Perú tiene su rincón en Plaza Venezuela

La comida peruana siempre ha tenido buenas críticas por exótica, su textura y el buen sabor que la caracterizan.
En Plaza Venezuela, entre la calle Oropeza y la avenida Los Estadios, desde hace 30 años, los del restaurante José Antonio son considerados “los embajadores de la gastronomía peruana”, y tanto es así que están llenos de solicitudes para ofrecer sus servicios culinarios a la Embajada y Consulado en los festivales gastronómicos.
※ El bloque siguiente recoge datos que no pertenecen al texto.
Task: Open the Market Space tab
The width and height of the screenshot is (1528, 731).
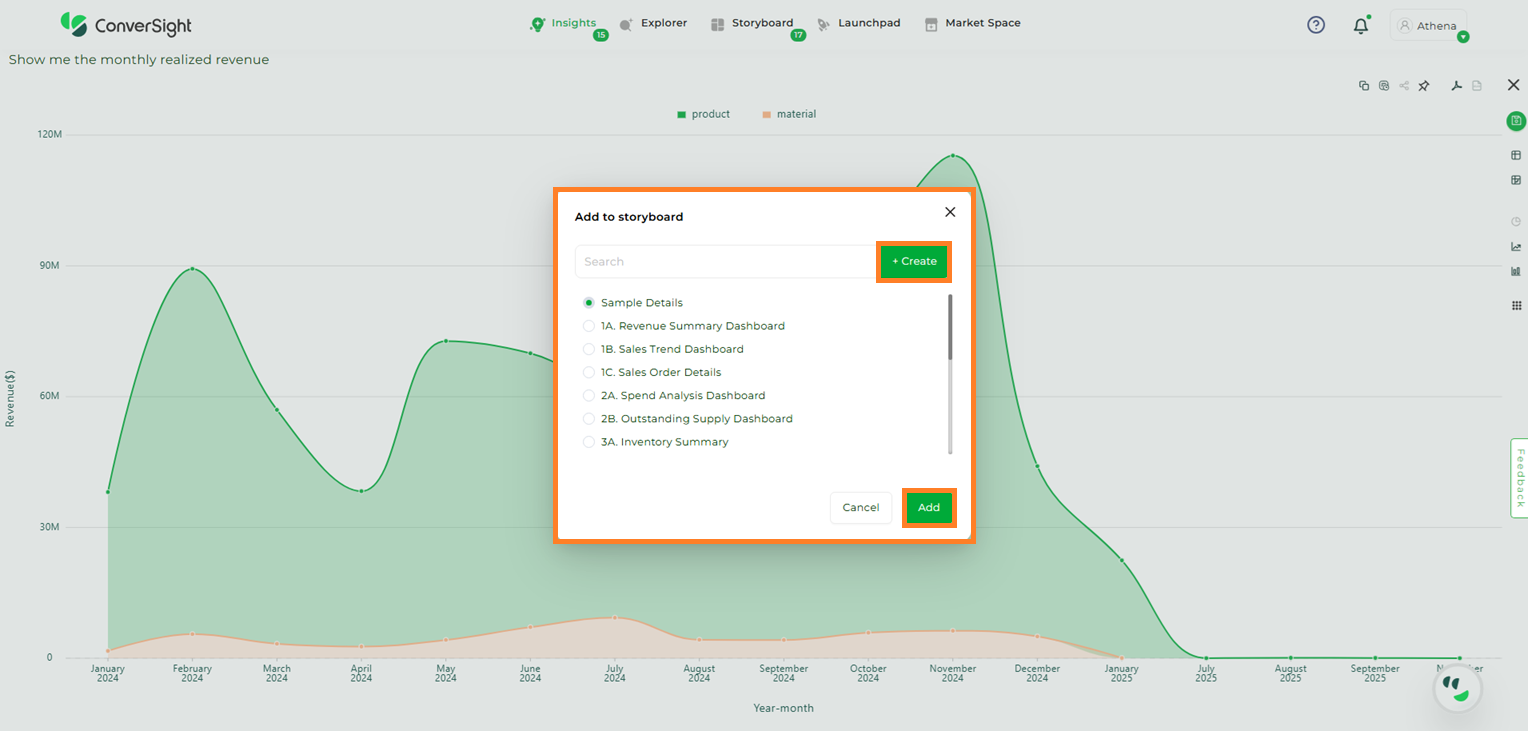Action: (x=972, y=23)
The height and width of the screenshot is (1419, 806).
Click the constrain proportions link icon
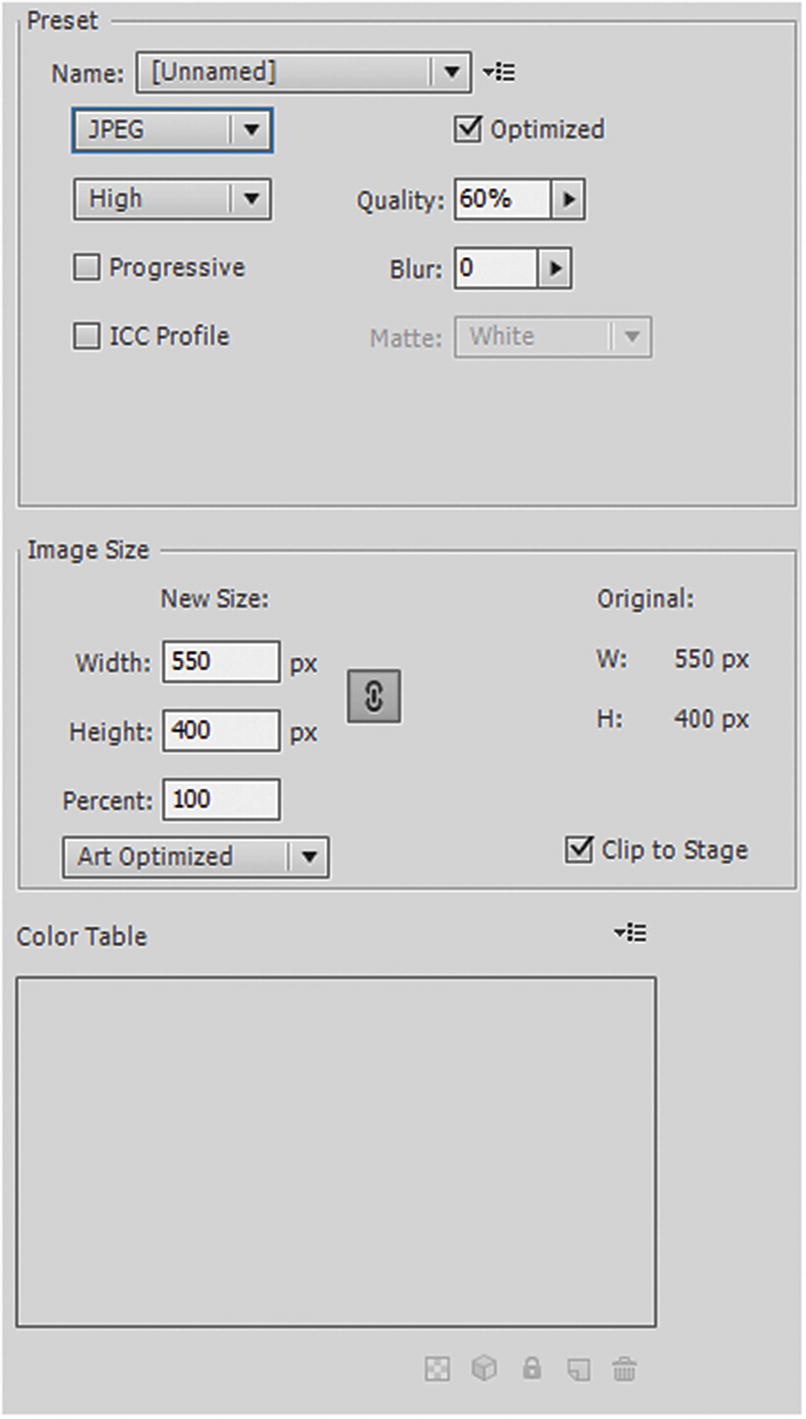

Mario Lau, su dueño, cuenta que la comunidad peruana es asidua al local, pero muchos venezolanos también lo han hecho su casa. La mayoría de los comensales, cuando se sientan en este sencillo y agradable lugar, ya saben lo que van a pedir y, aunque es relajado en días de semana, de viernes a domingo aparecen las colas para degustar sus platos. Vale la pena la espera, pues el fin de semana también hay música en vivo.

Los platos más solicitados son, sin duda, el ceviche y el chupe, pero como entradas. No se quedan atrás los piqueos: la ronda fría (que contiene ceviche, choros a la chalaca, causa rellena y papa a la huancaína) y la ronda caliente (conchita a la parmesana —que son vieiras gratinadas—, jalea de pescado, papa rellena de carne y corazón de res). Ambos se pueden pedir por separado o dices que te den el José Antonio, que trae todo junto y lo compartes con otro comensal. Es bastante y quedas satisfecho, con gusto.
Por supuesto, cuando estás adentro no puedes dejar de pedir la chicha morada, que no es más que una deliciosa bebida refrescante hecha con maíz morado, canela y clavos. A Jesús el sabor le resultó parecido a la flor de Jamaica y para esta pichona de sibarita fue como una especie de hicaco en almíbar hecho jugo.
En postres tienen variedad, como el suspiro limeño, la leche asada, la mazamorra y los picarones. Estos dos últimos son los más solicitados.
Lo cierto es que allí se come cien por ciento comida peruana tradicional, con ingredientes de allá.
No se trata de una comida económica, sino gourmet, y no hay desperdicio. Si quiere probar esta exquisitez, puede ir cualquier día desde el mediodía hasta las siete de la noche.